I am delighted that we have four pathfinder projects in train - in Bristol, Bradford, Sheffield and Greenwich. We want to ensure that the transition to the full 2005/6 programme is as smooth as possible. So we want to make the most of this consultation period, and meetings like this, where face to face with Ministers and officials you can put forward your ideas.

Conclusion

This is a crucial time for English education. We have a unique opportunity to build on educational improvement.


The latest international study shows our 10 year-olds achieving more than every other country in the industrialized world expect Sweden and the Netherlands. By contrast, the same survey in 1996 showed that we were only average performers.

The PISA study, conducted by the OECD the year before last, showed that our 15 year olds are in the top quartile of performance for literacy, numeracy, and scientific literacy.

And we have more teachers with more support staff.
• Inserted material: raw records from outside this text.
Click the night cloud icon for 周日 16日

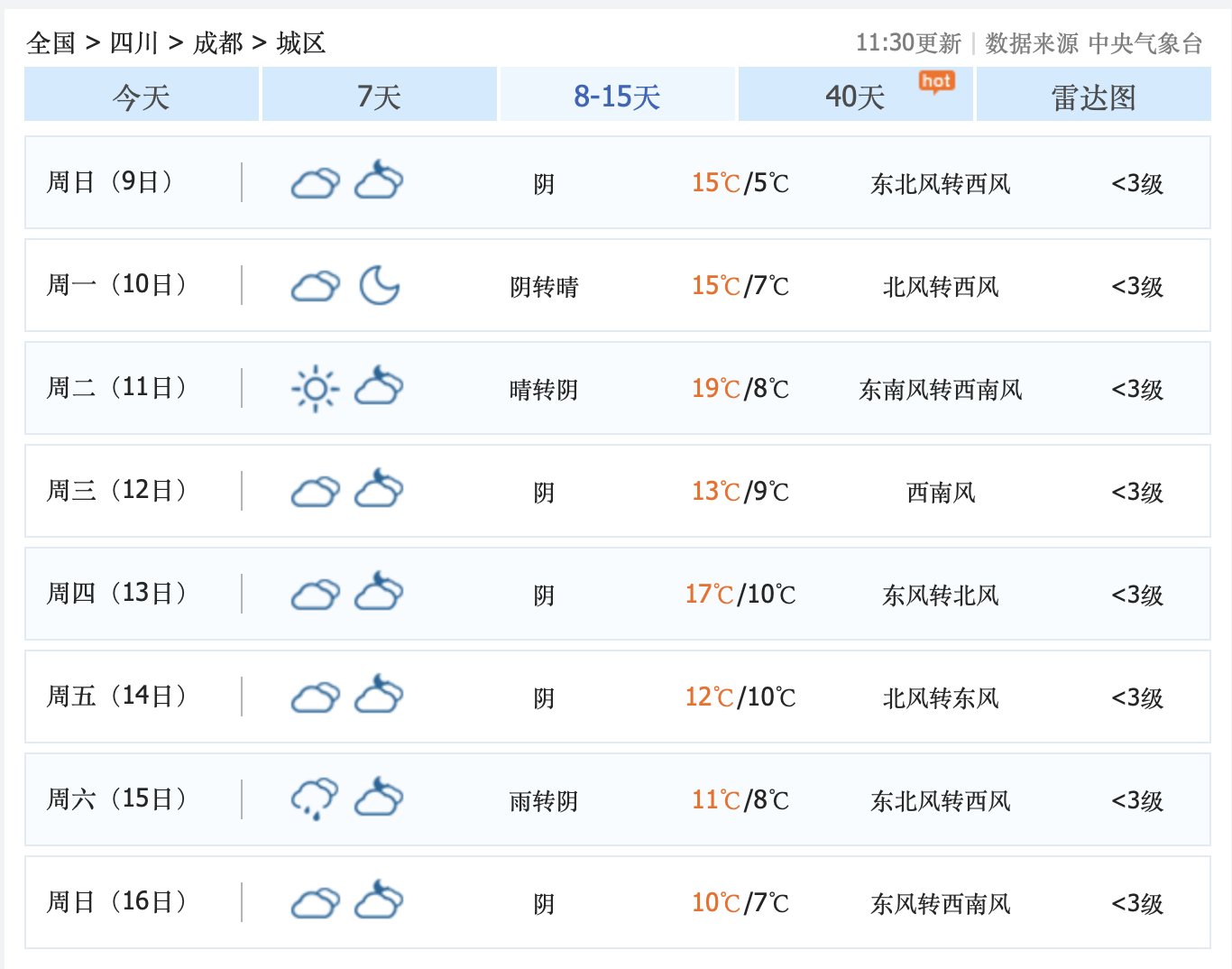pyautogui.click(x=379, y=901)
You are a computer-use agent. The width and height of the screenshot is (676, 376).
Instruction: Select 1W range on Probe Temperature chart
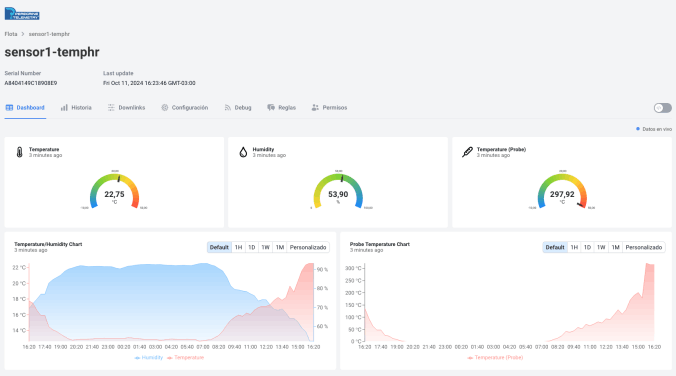[x=601, y=247]
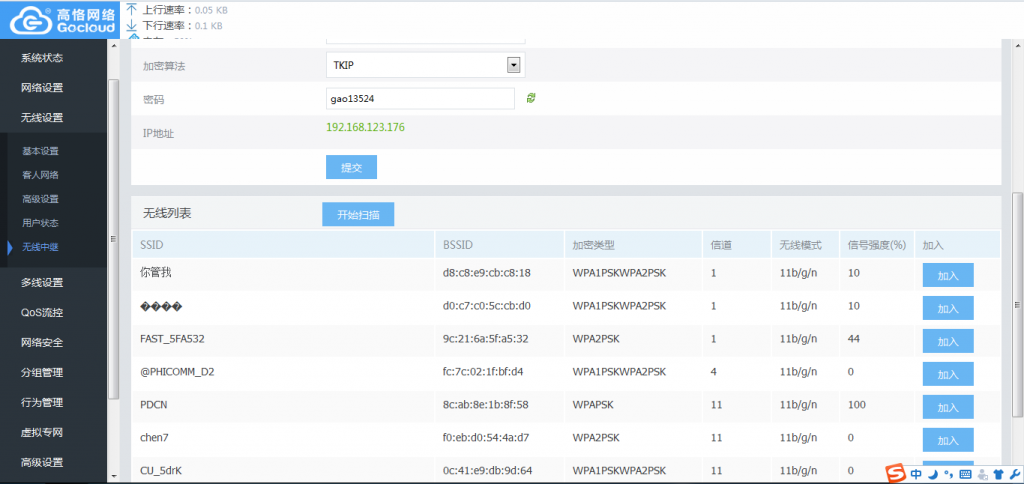Click the 提交 submit button
This screenshot has width=1024, height=484.
pos(351,167)
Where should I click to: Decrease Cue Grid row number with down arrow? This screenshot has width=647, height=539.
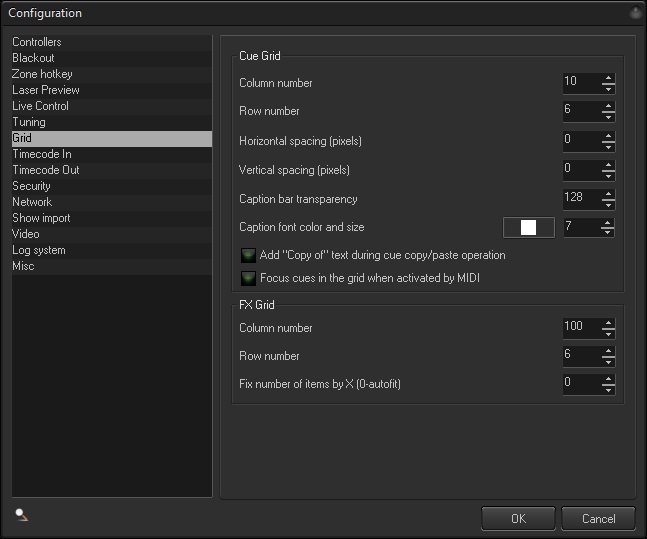coord(608,117)
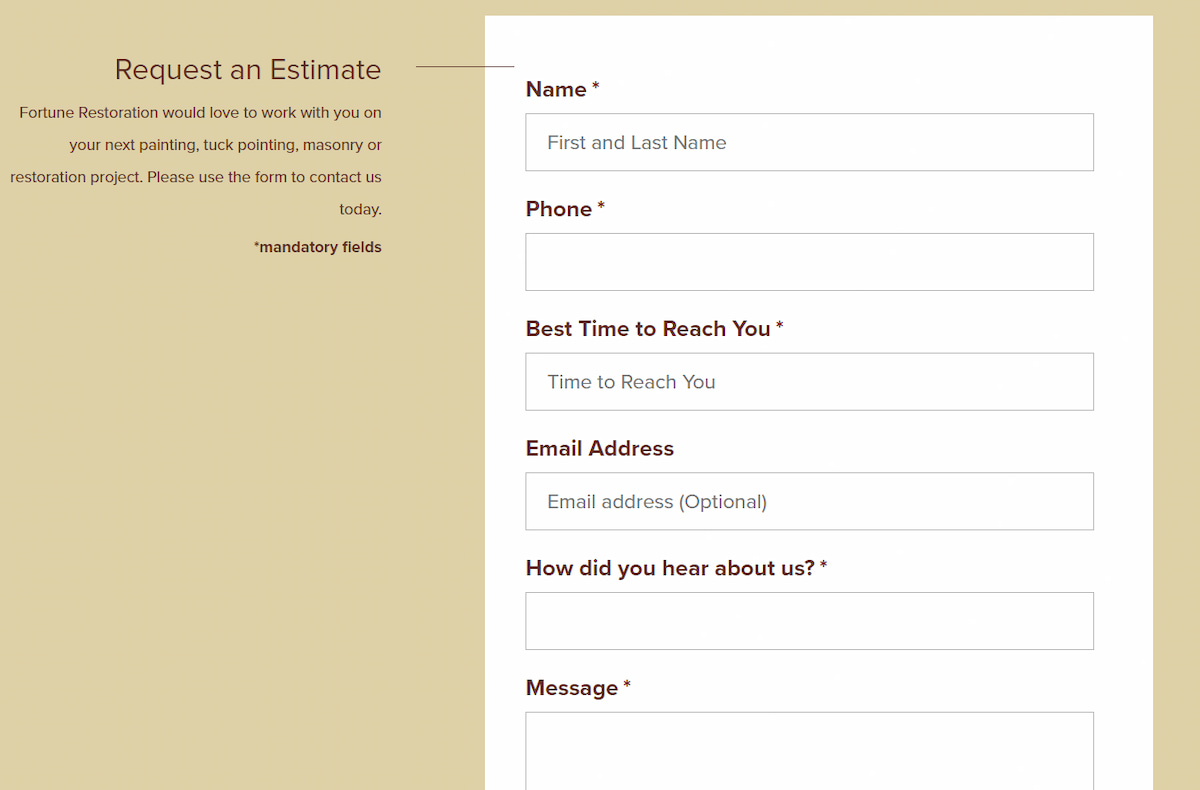
Task: Click the Name input field
Action: [809, 142]
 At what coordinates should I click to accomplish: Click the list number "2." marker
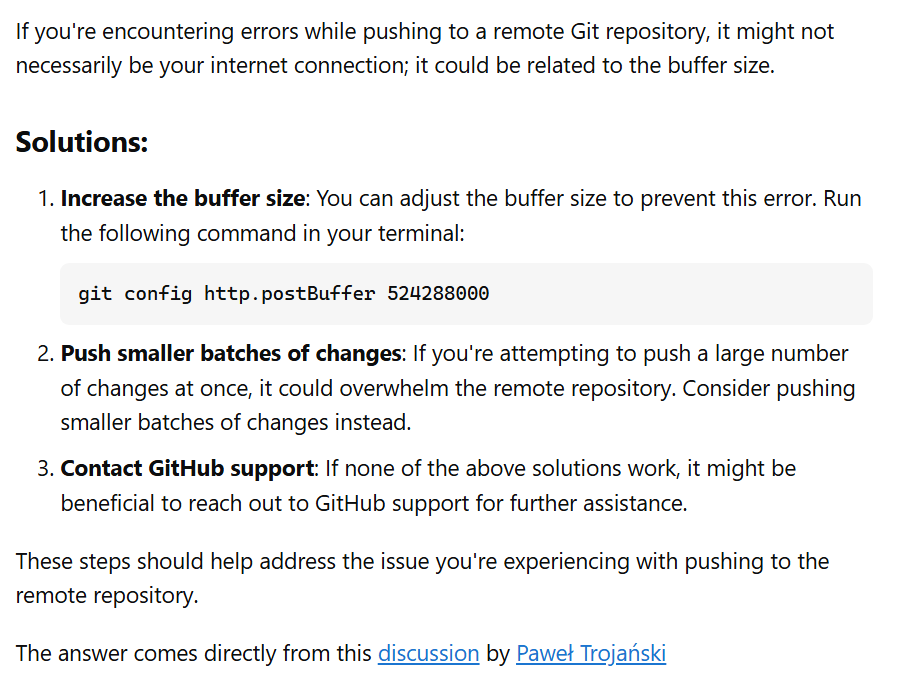46,353
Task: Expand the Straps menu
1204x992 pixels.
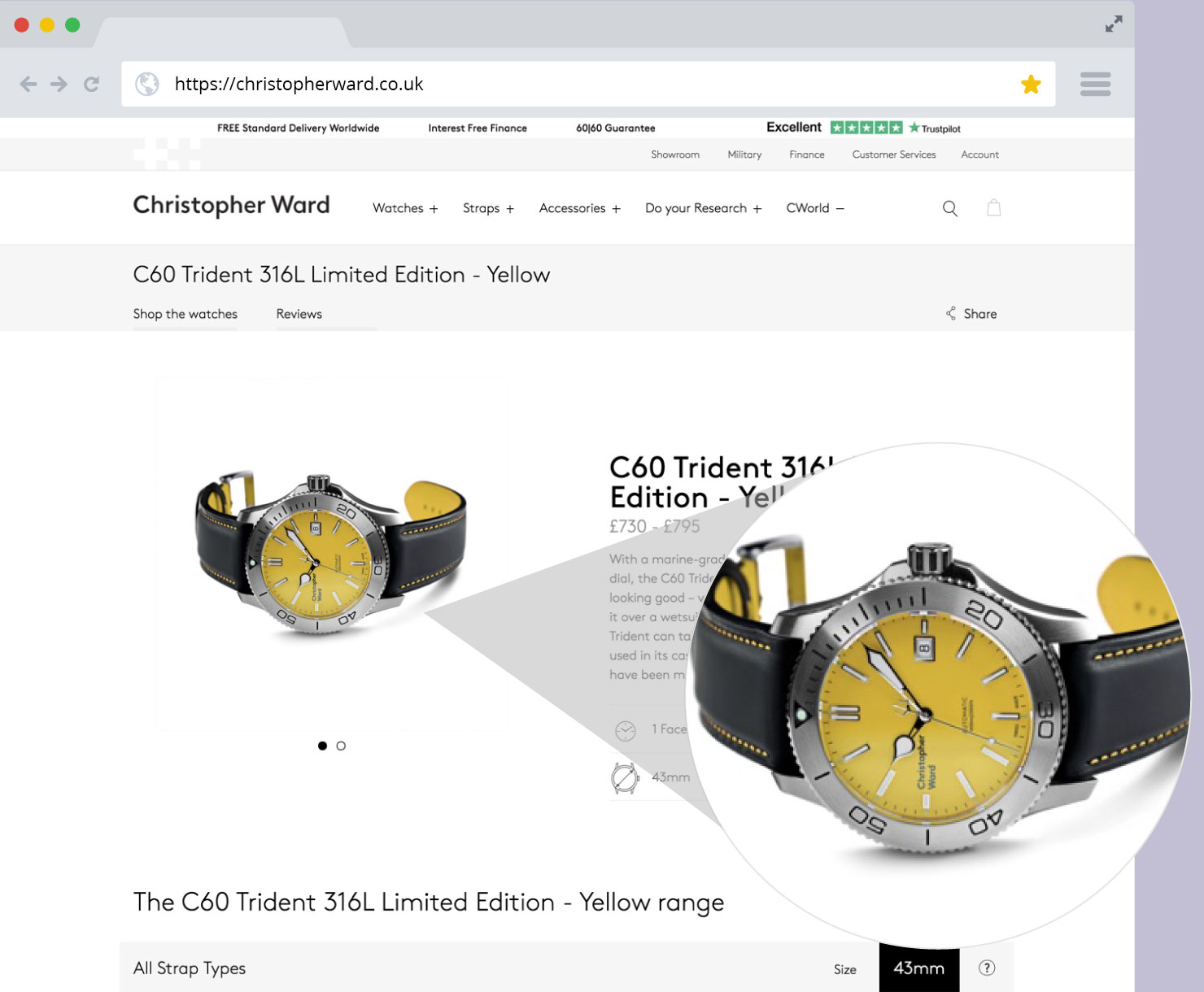Action: point(488,208)
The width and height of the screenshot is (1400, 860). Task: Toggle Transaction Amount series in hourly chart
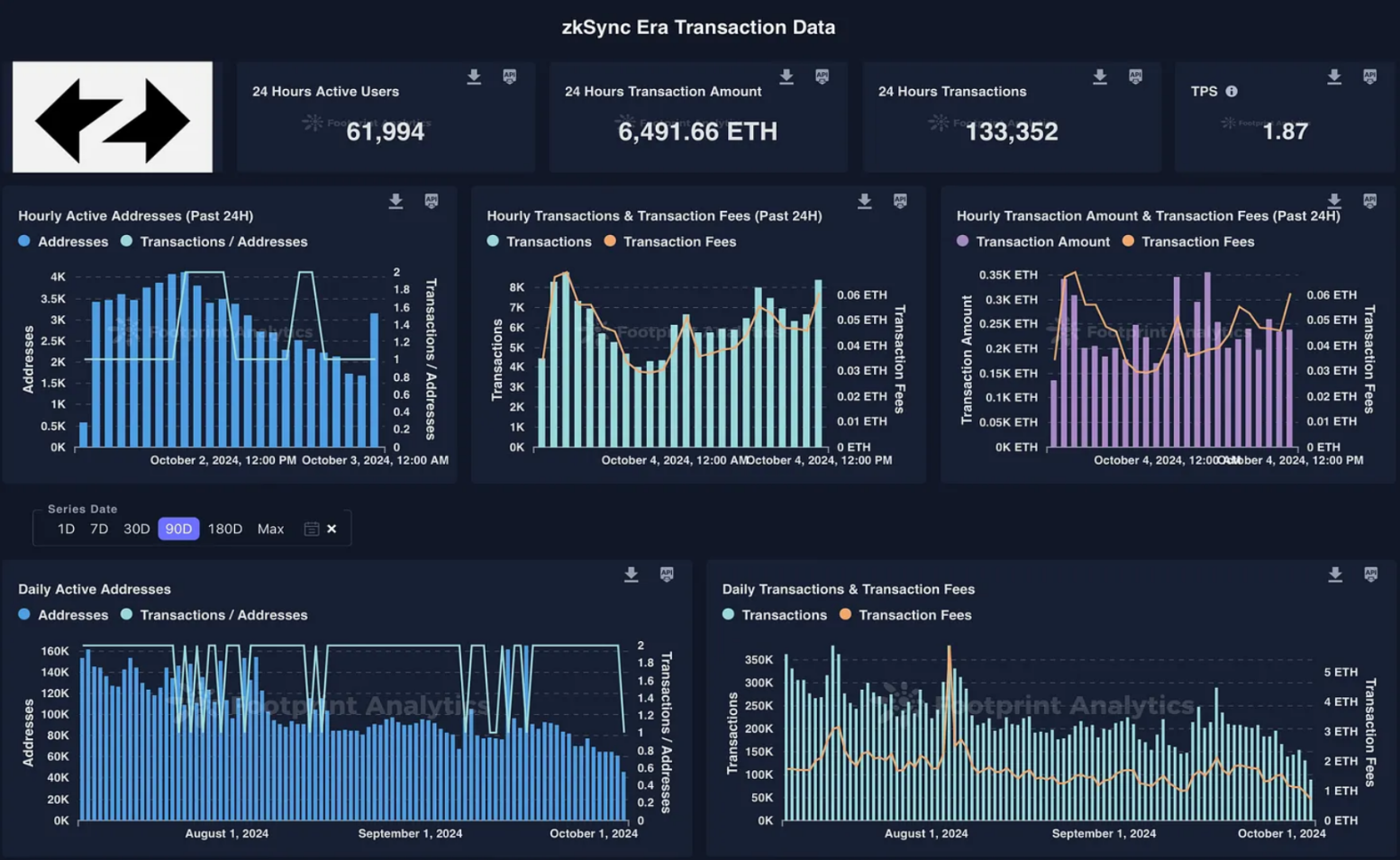pyautogui.click(x=1032, y=242)
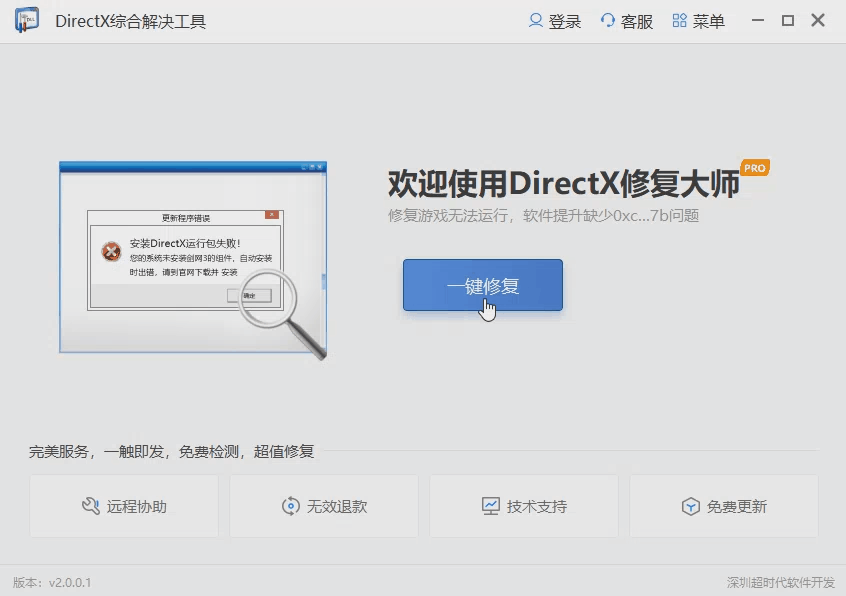The width and height of the screenshot is (846, 596).
Task: Close the DirectX综合解决工具 window
Action: pyautogui.click(x=818, y=21)
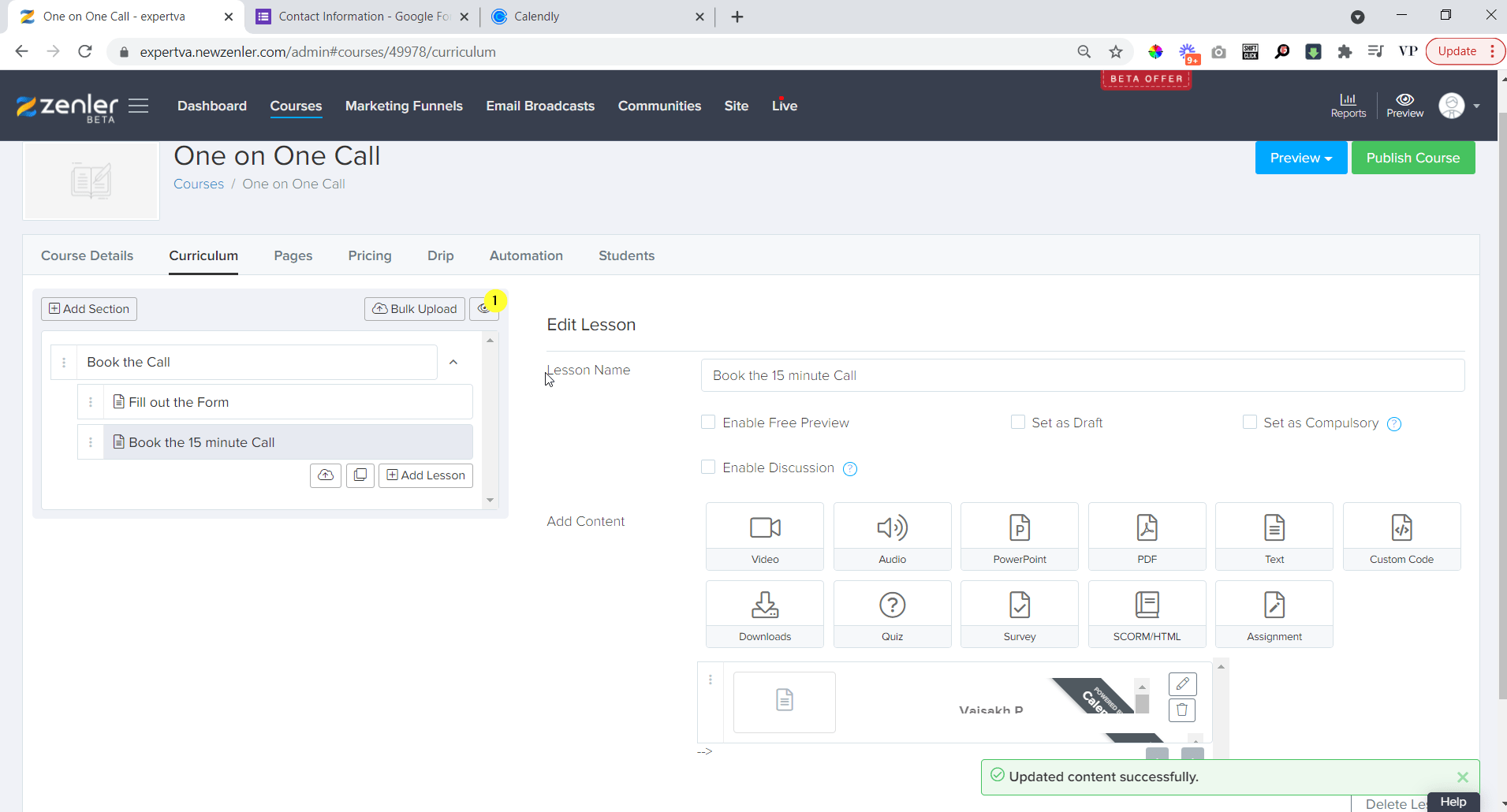Collapse the Book the Call section
Screen dimensions: 1507x812
tap(453, 363)
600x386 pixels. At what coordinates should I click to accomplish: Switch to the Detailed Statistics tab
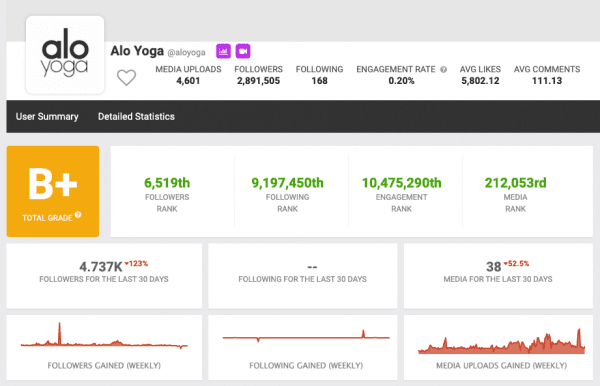136,116
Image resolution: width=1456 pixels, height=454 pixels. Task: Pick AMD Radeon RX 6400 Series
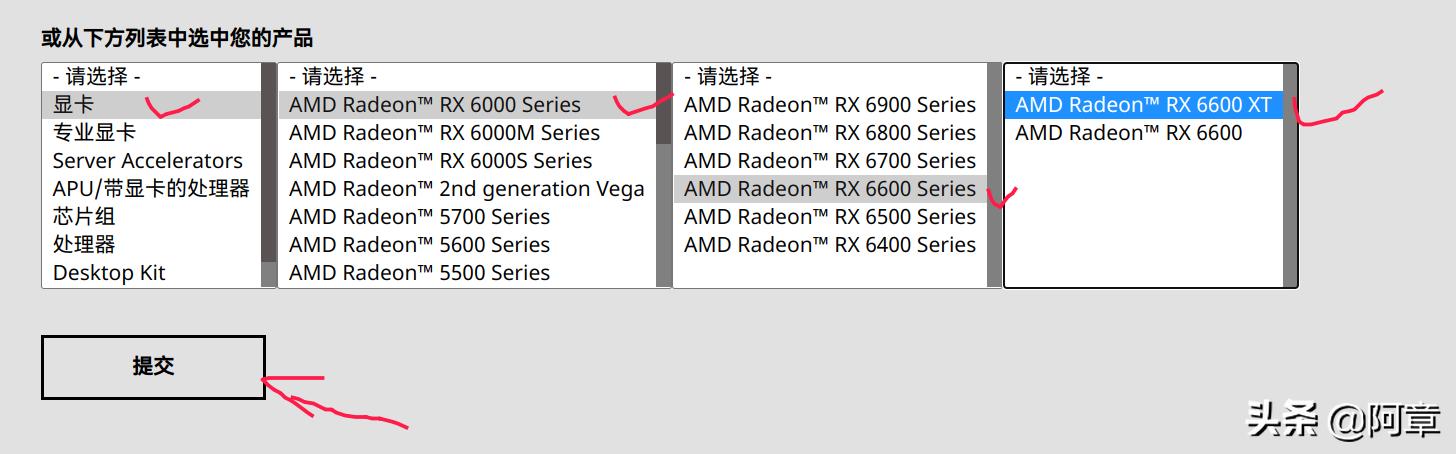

Since 1997, over 24,000 more teachers; and over 80,000 more support staff. And this positive trend was confirmed in last month's figures. Education is an increasingly attractive place to work.

This is real progress. But it is progress that we must build on if we are to tackle the inequalities in our education system.

Half of all young people leave school without five good GCSEs. A significant degree of underperformance. And it is underperformance that is concentrated in our most disadvantaged communities.

My vision is of a high quality and high equity education system. The transition to a new funding system for revenue has caused strain. But I believe the vision is strong and the commitment across the system unwavering.

It is now backed by a vision of capital investment appropriate to our ambition. We are committed to building a national consensus around a programme for renewal; to ensuring that there is real thought and dialogue at the local level about the right sort of provision; and to providing the right national infrastructure to support educational improvement.

I hope you will work with us to achieve this, and look forward to working with you to do so.